I'm pleased with some of the responses to my recent post on Jorge Luis Borges, quoting bits of work that relate in some way to Borges's writing - in fact this proves, as Guiseppe Mazzotta writes in this beautiful piece on Dante, how "all arts are engaged in an endless conversation". With comments like these blogging also becomes a shared endeavour, an endless conversation.
And occasionally a comment happens to jolt one's memory, and things long past return vividly. Yesterday, while responding to a question about Borges, I remembered a book by Borges I'd read many years ago, and a great many other things besides. I thought I'd put up the comment again as a post - it's my personal tribute to Borges.
The Borges book that I like best myself is one that I no longer possess, but often remember with nostalgia.
In the year 1999 I was a college student in Delhi, and two minutes away from our residence in Connaught Place there was a most dusty and smelly bookshop called Twentieth Century Bookshop. (A couple of years later, as if obedient to the boundary line offered by its own name, it shut down, but clearly it was founded at a point when an enormous swathe of the twentieth century stretched out before the proprietor. For him the name was in sync with, even ahead of the times; now it was only a relic of it.)
It was here one afternoon that I joyfully bought, for the sum of fifty rupees, a pink paperback authored by Borges and his longtime friend and collaborator, Adolfo Bioy-Casares, called The Chronicles of Bustos Domecq.

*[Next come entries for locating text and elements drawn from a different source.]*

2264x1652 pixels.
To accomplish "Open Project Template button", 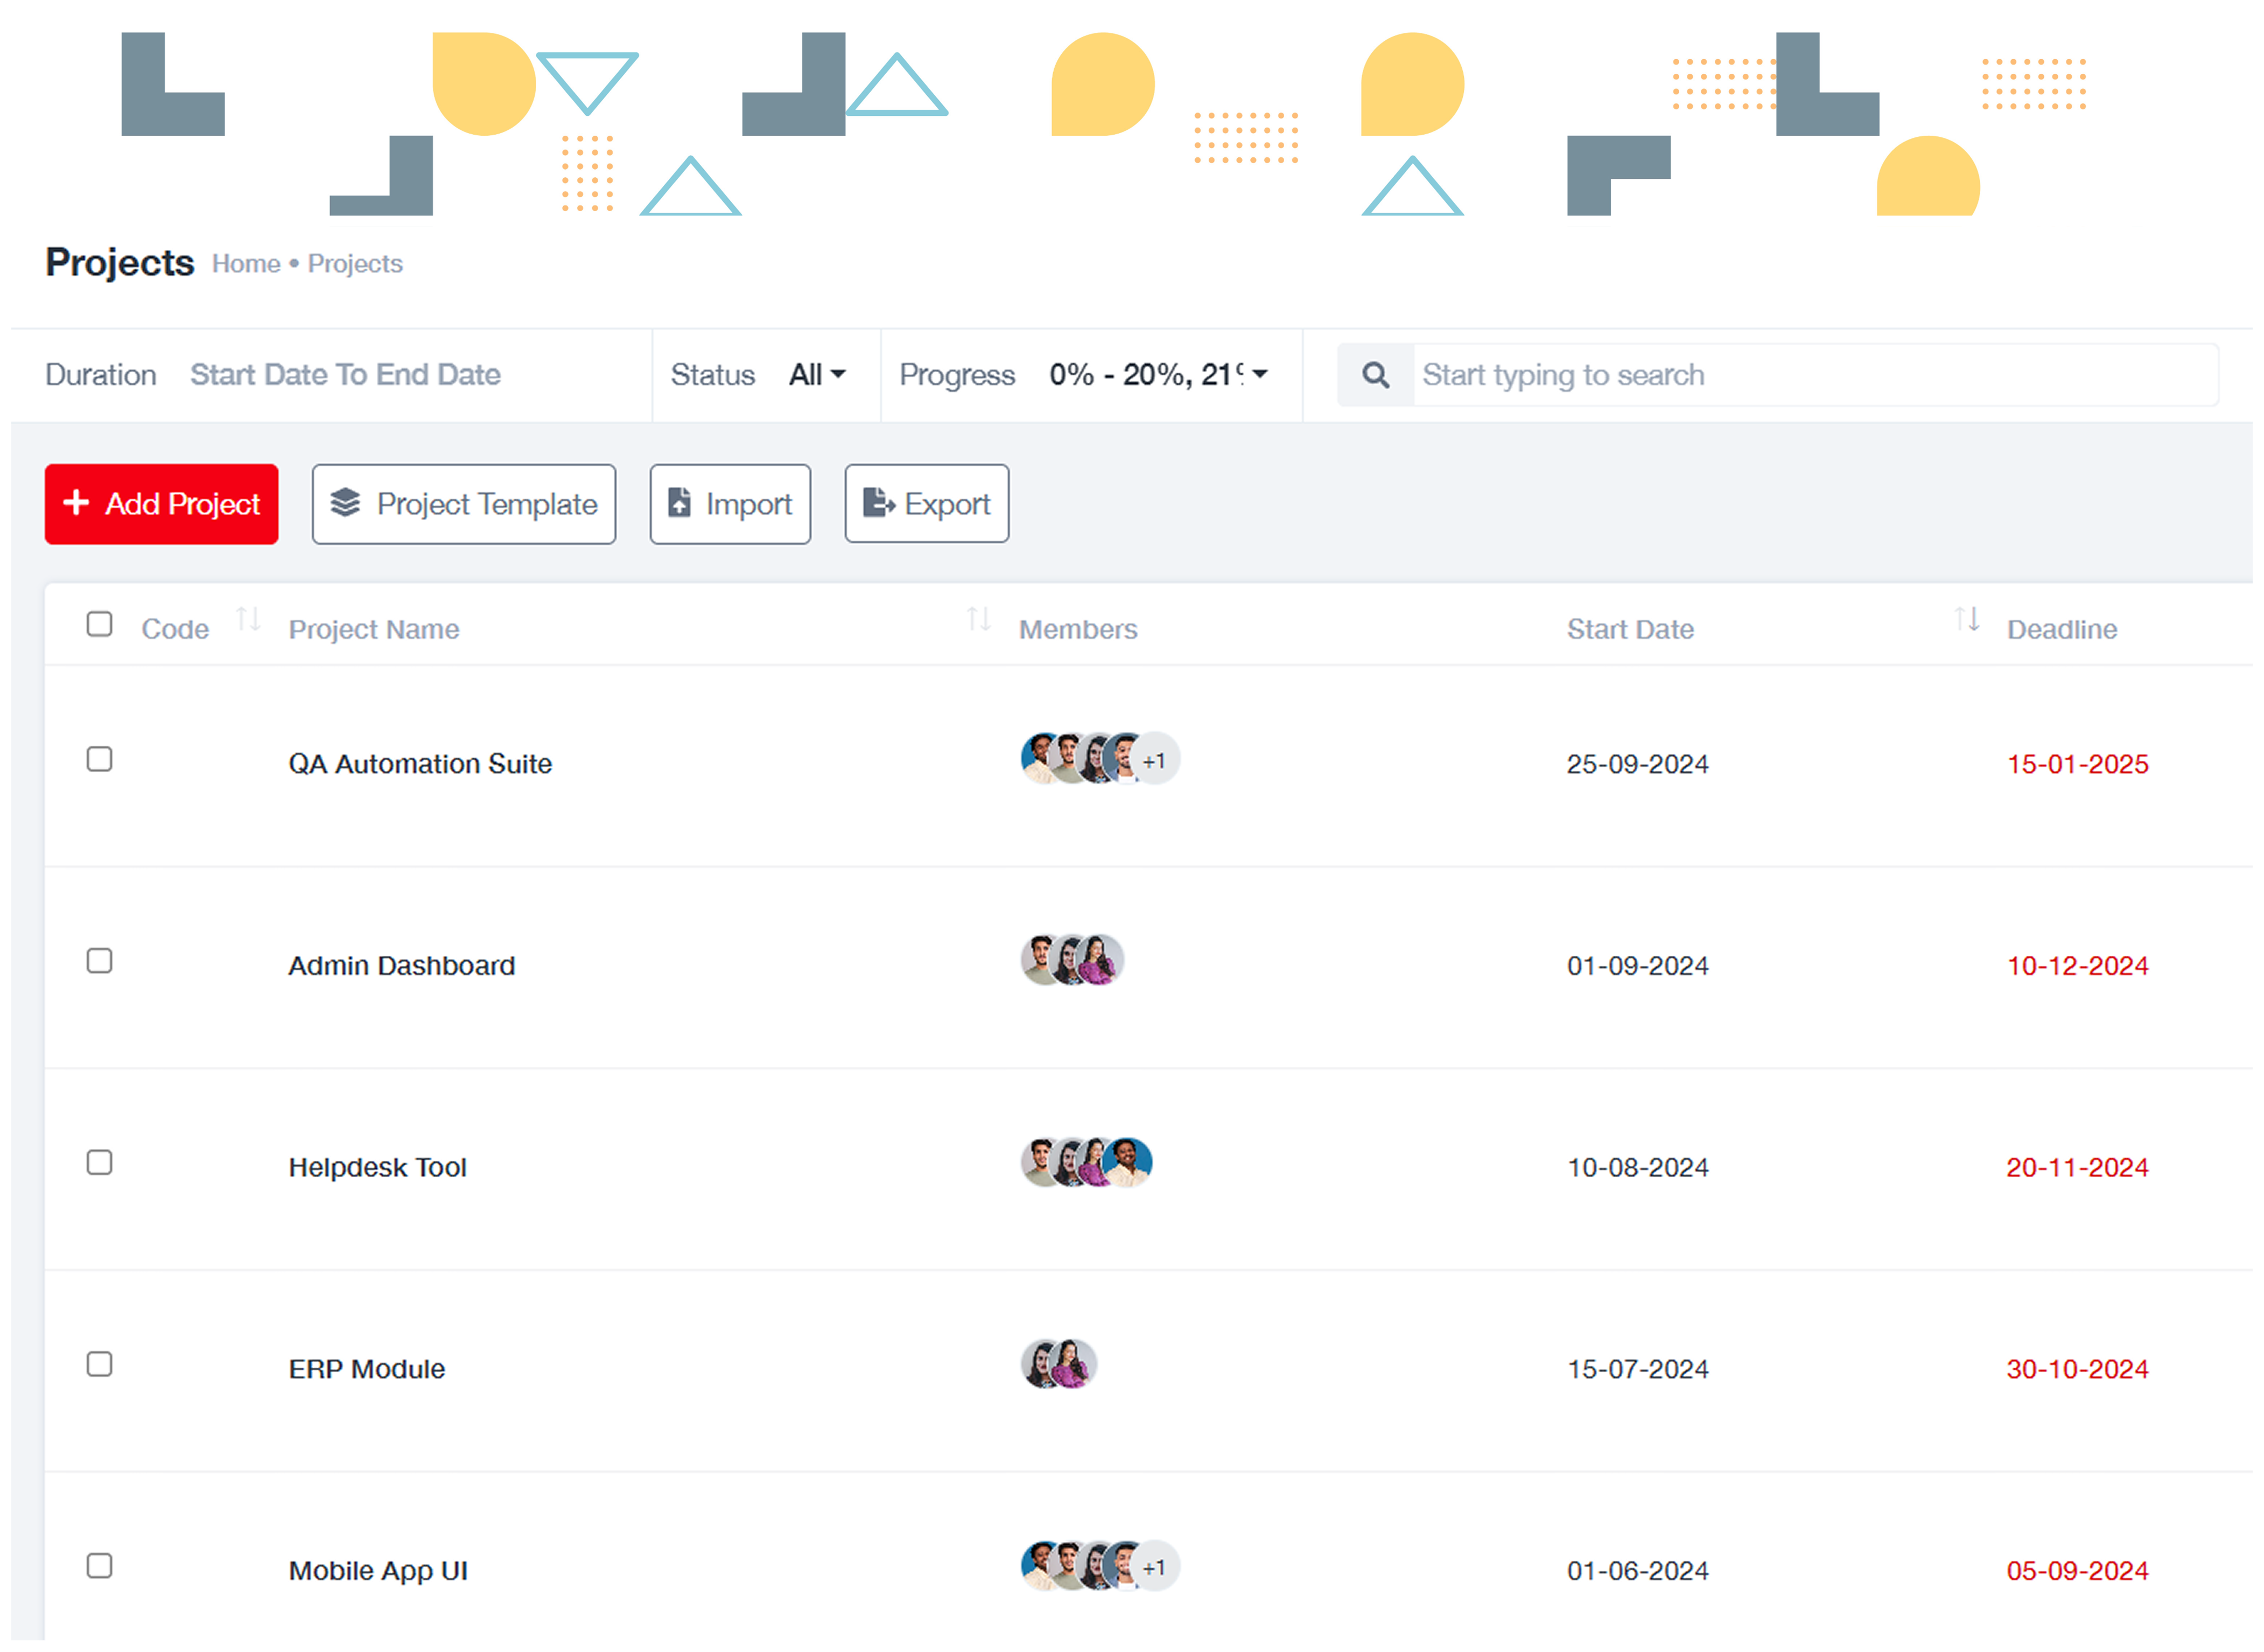I will [463, 504].
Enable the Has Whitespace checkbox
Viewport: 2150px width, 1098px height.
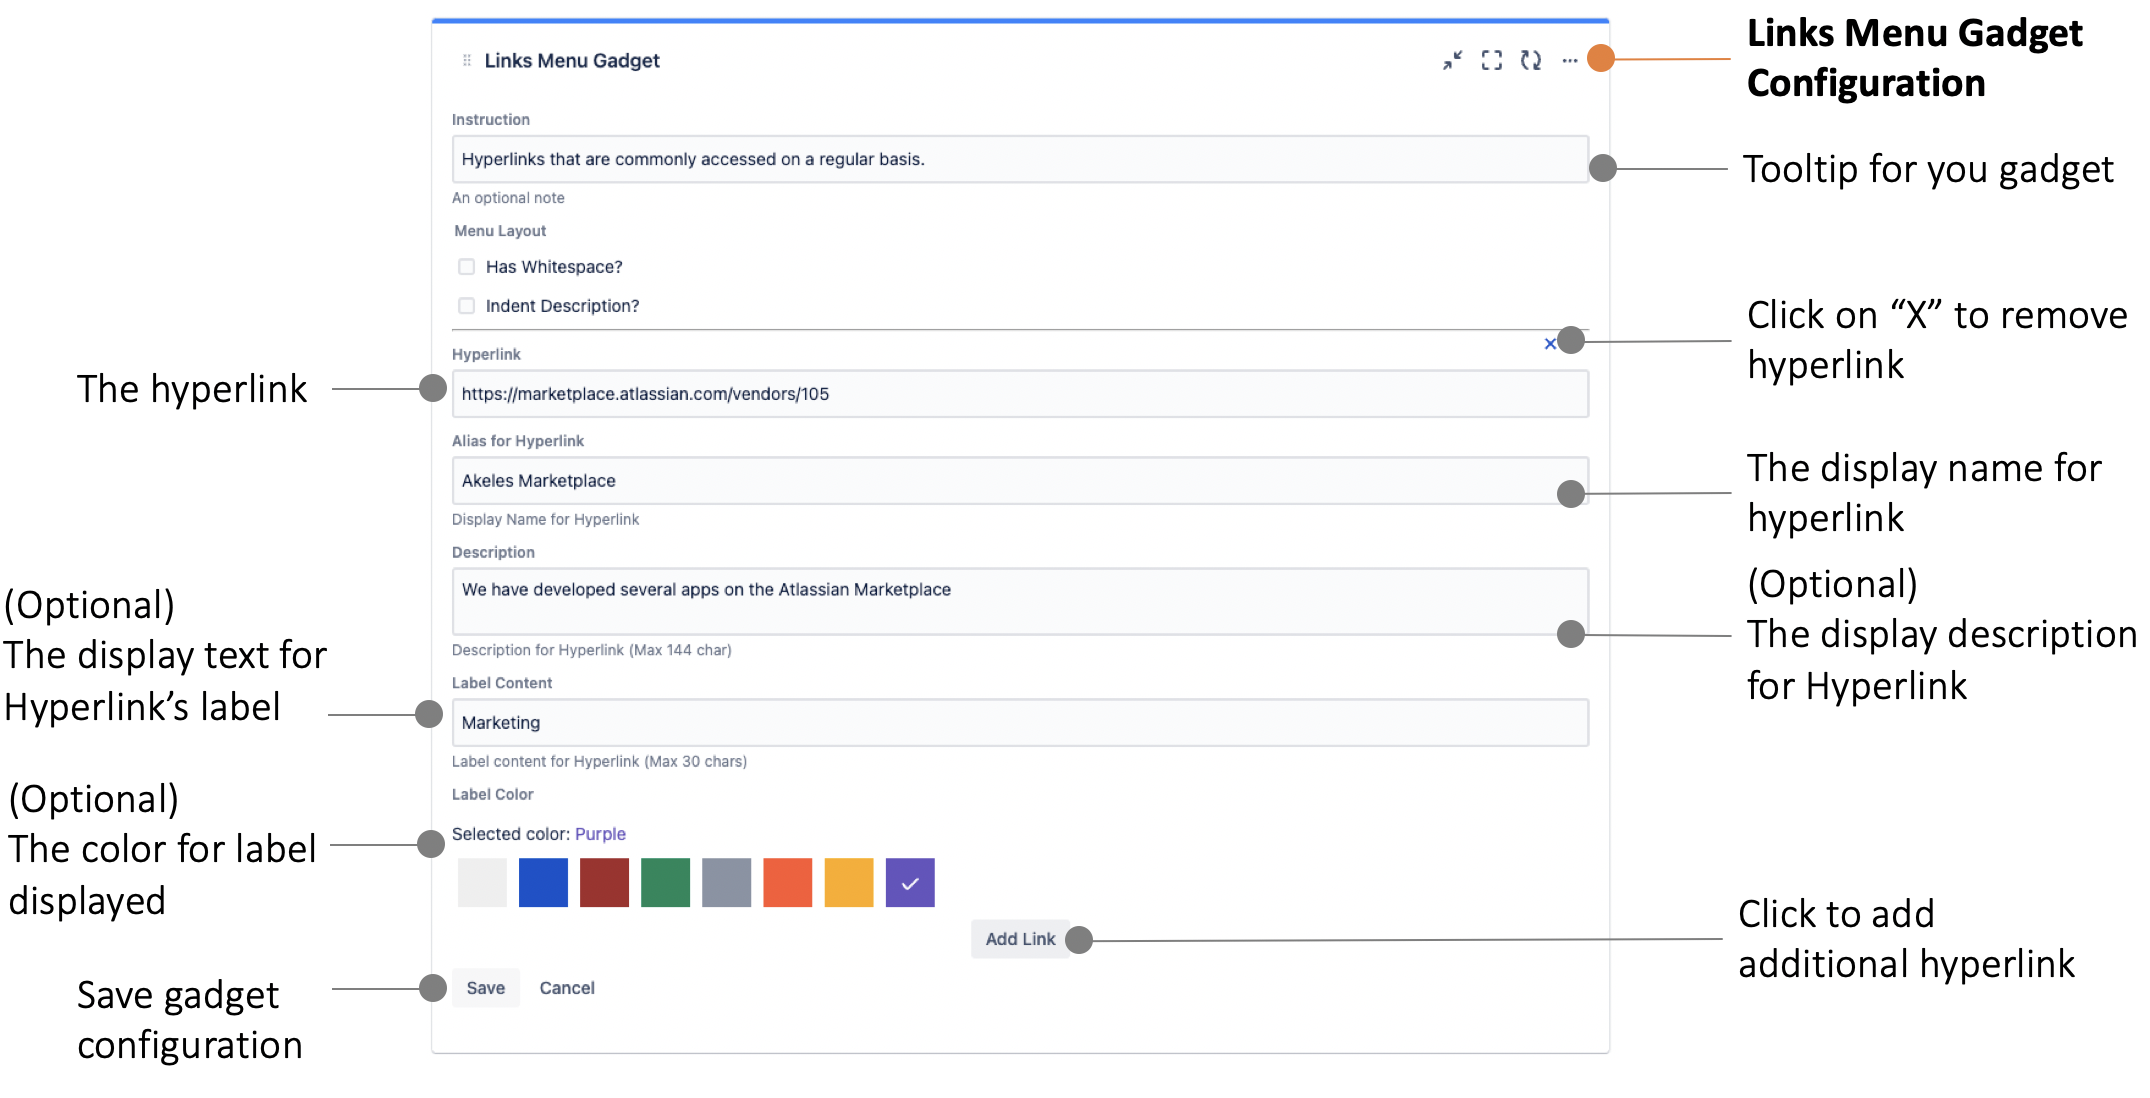click(x=466, y=266)
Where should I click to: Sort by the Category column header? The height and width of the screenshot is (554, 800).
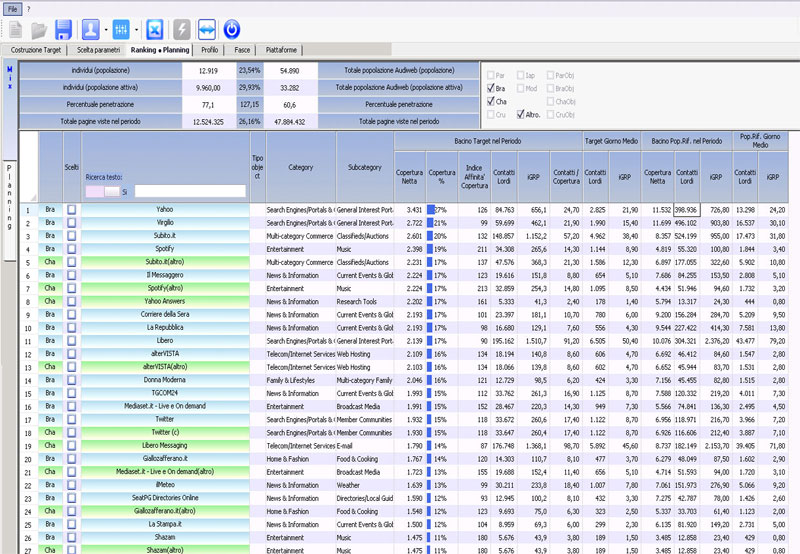301,166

The pompous and gullible H. Bustos Domecq was among the best characters Borges ever created (in fact, his voice always became notably "lighter" when he worked with Bioy-Casares). Bustos Domecq was supposedly a literary journalist, and the book is a collection of highly earnest essays written by him on subjects like modernism, abstract art, and so on.
In truth these pieces were devastating indictments of literary fads and fashions, and in particular the excesses of Modernism. Thrilling things were achieved by the sly wit of Borges and Bioy-Casares, firing away from behind their pedantic and credulous character. I remember this as one of the first books that showed me how much fun could be had with literary criticism, and indeed how literary criticism was itself a branch of literature.
Sadly, in those days I was more youthful, less wise and more kind than I am now, and in zest for somebody to share my enthusiasm for my book I lent it to a friend, who promptly lost it. To my regret I have never been able to find another copy.
I now possess The Chronicles of H. Bustos Domecq only in memory. And often it seems to me as if that book is a symbol of those beautiful days, now lost forever, to use a Borgesian phrase, in the labyrinth of time.